## DATA RECORDS
-.-.-
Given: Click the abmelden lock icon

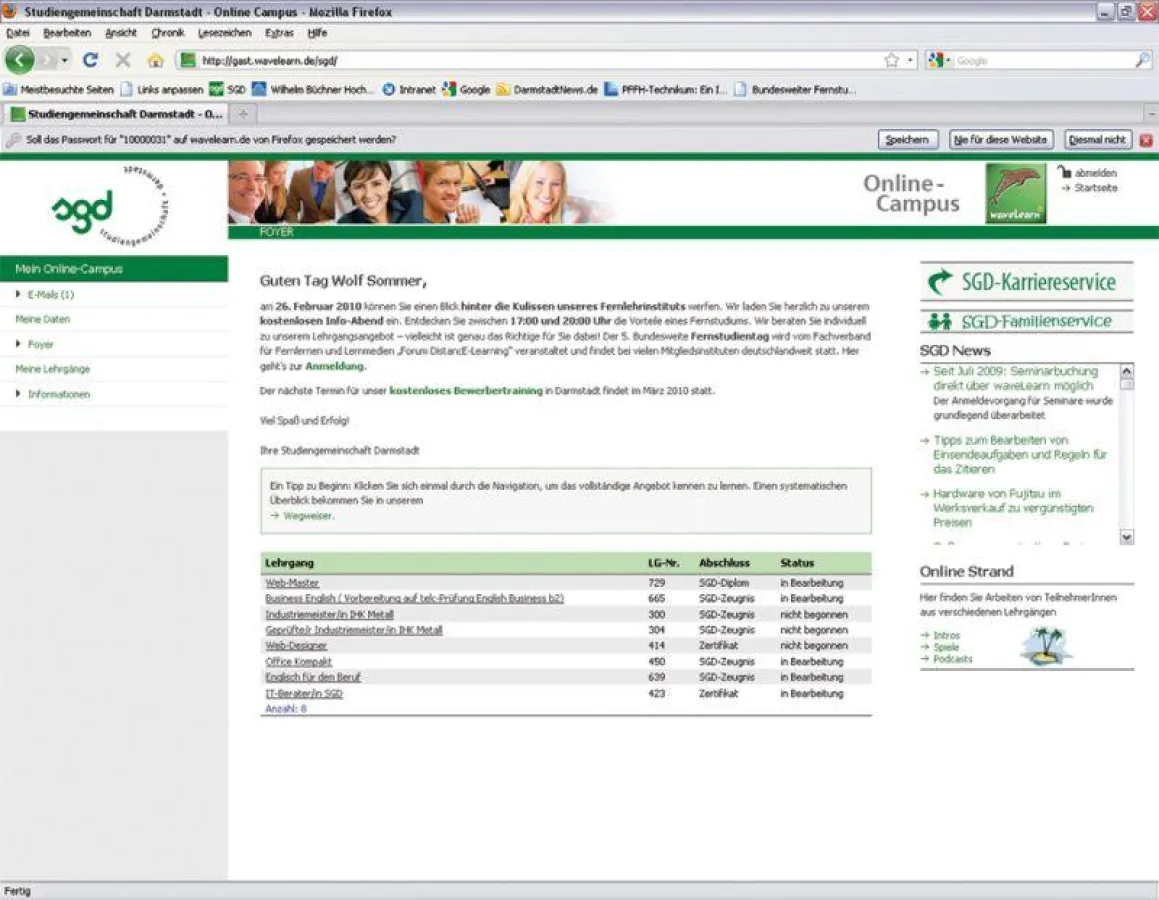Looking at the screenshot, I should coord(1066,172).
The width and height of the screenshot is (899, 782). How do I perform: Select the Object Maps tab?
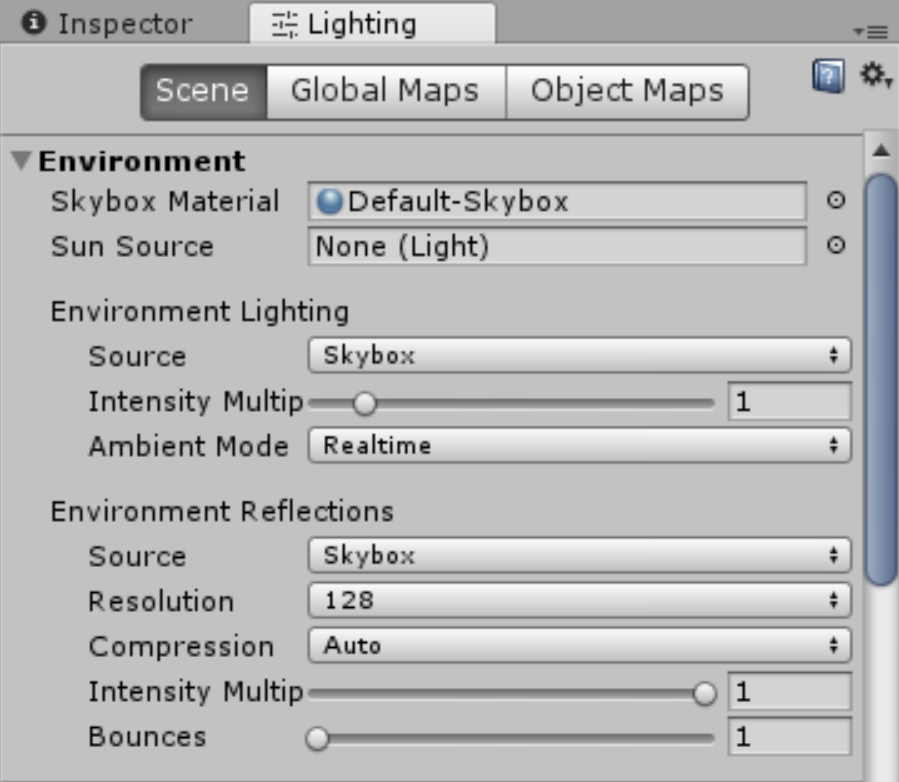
-.-.-
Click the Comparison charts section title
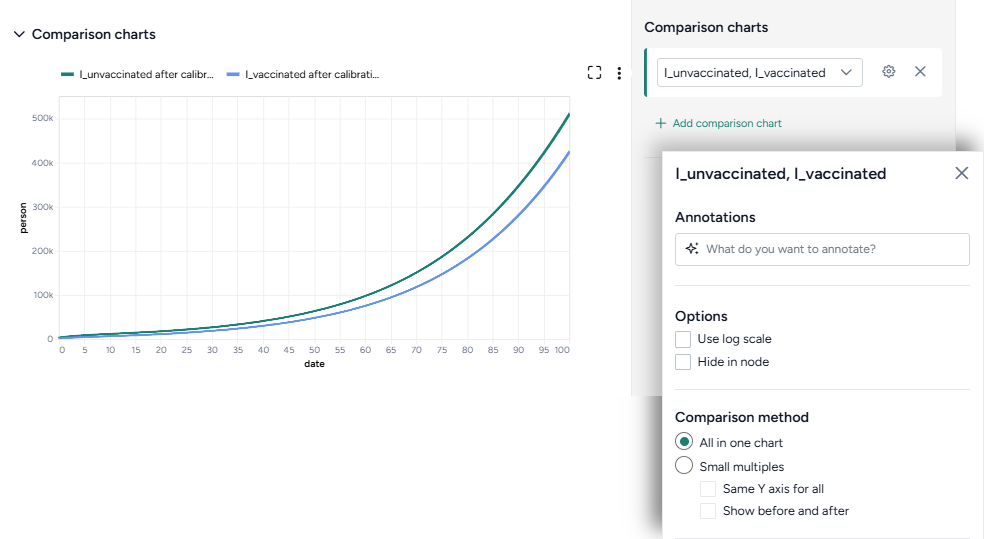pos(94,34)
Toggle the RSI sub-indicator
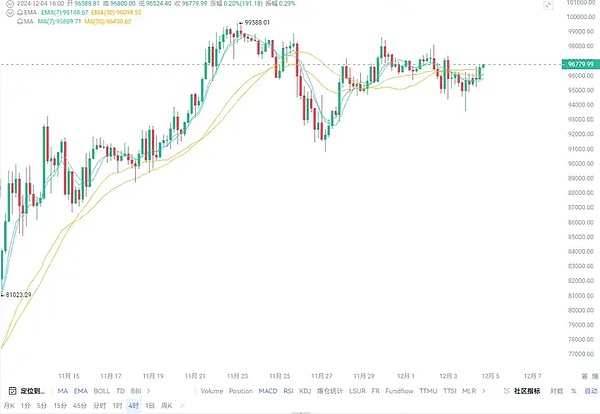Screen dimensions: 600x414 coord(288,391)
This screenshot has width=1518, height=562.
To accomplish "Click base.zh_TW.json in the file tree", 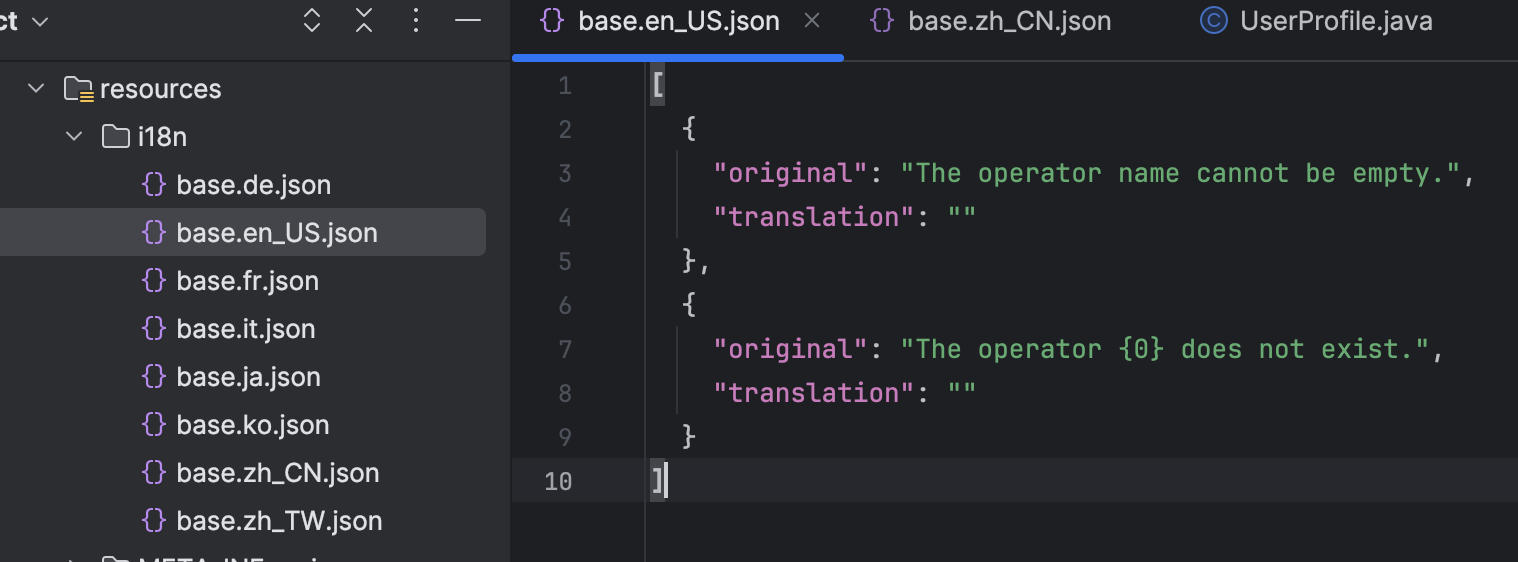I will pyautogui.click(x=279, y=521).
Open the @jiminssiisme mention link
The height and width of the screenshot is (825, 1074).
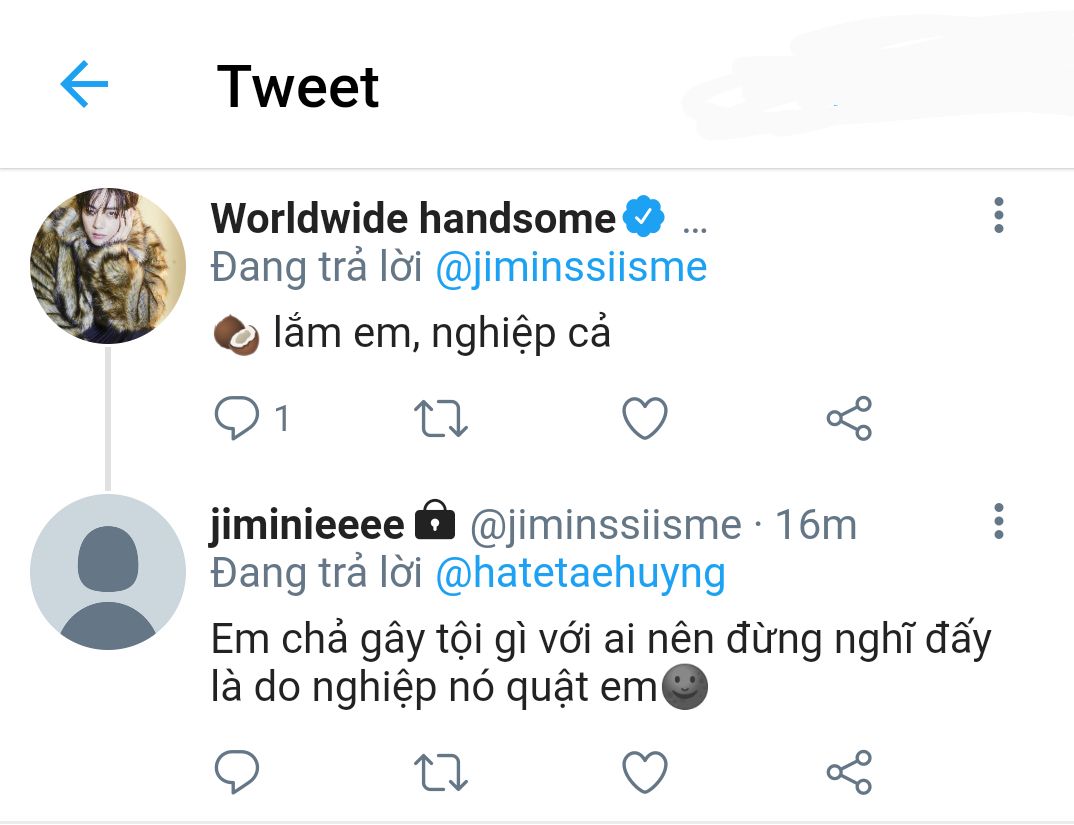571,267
-.-.-
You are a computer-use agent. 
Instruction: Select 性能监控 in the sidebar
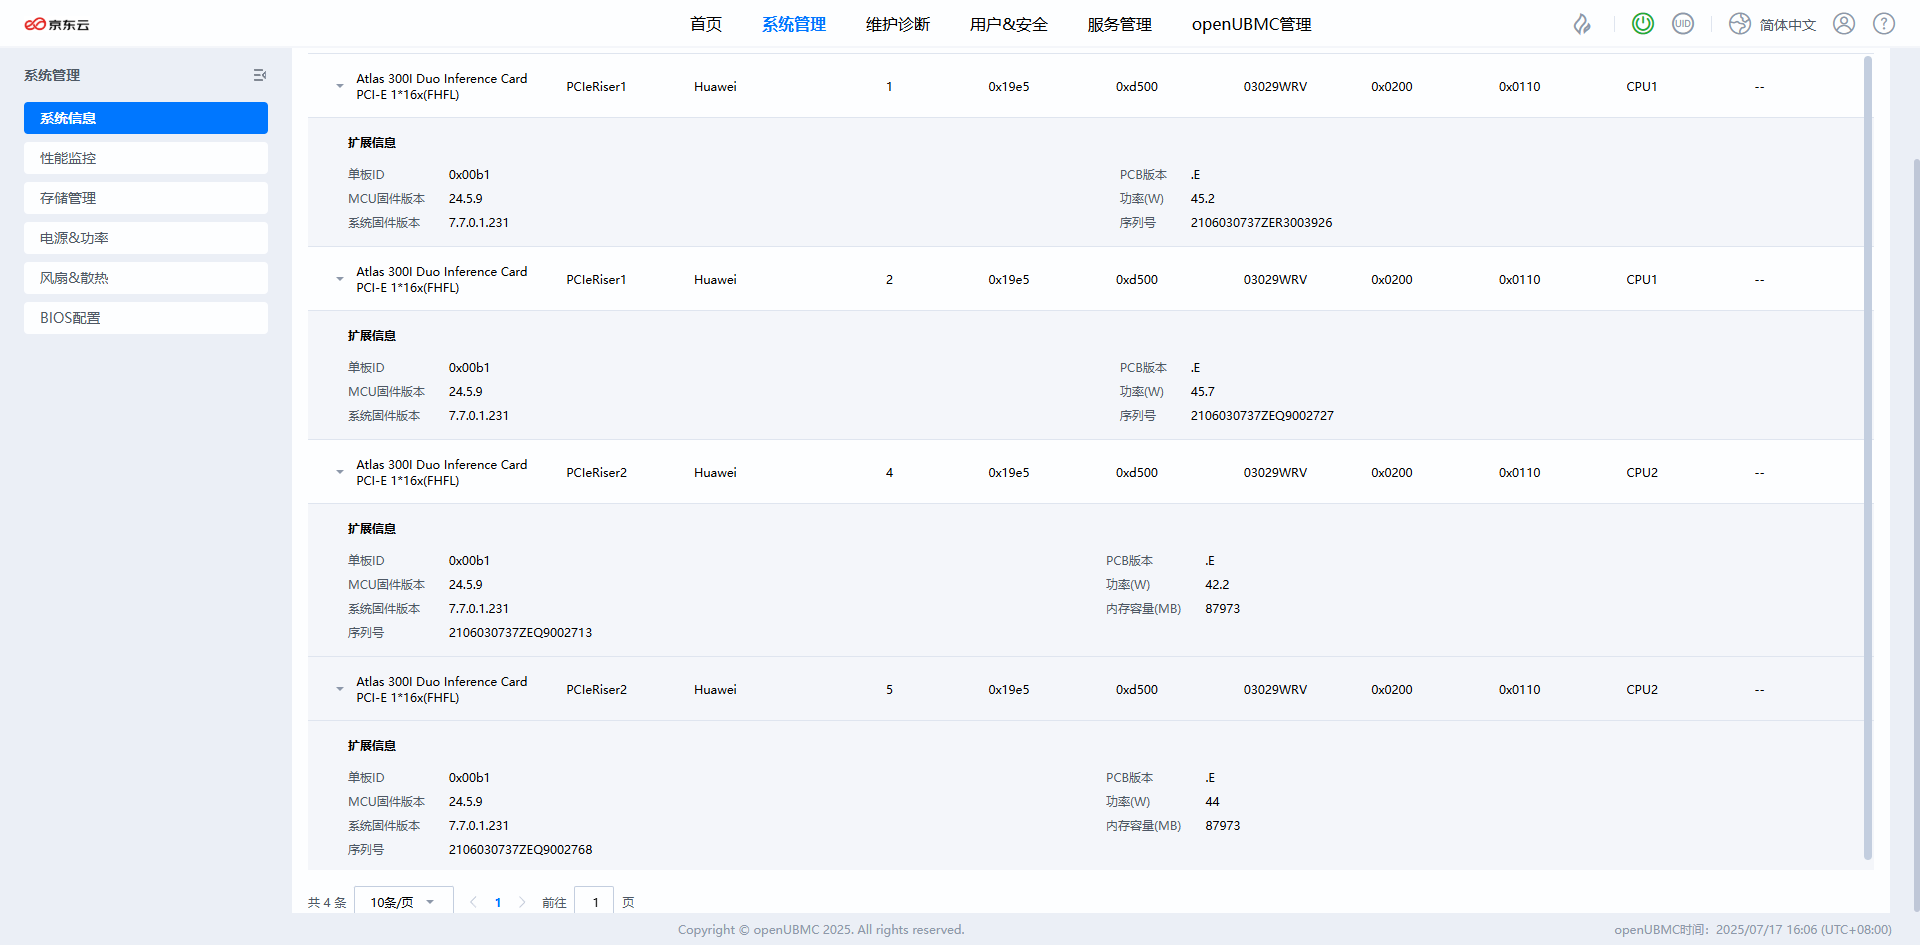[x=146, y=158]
-.-.-
## YOUR INSTRUCTIONS
Within the listing above, the lines starting at the one containing "Given: Click the abmelden lock icon" and ending at the one containing "The width and" are to be returned exactly. Omit the pictures.

## RESULT OF THE EXERCISE
Given: Click the abmelden lock icon

Looking at the screenshot, I should coord(1066,172).
The width and height of the screenshot is (899, 782). How do I perform: Select the Object Maps tab?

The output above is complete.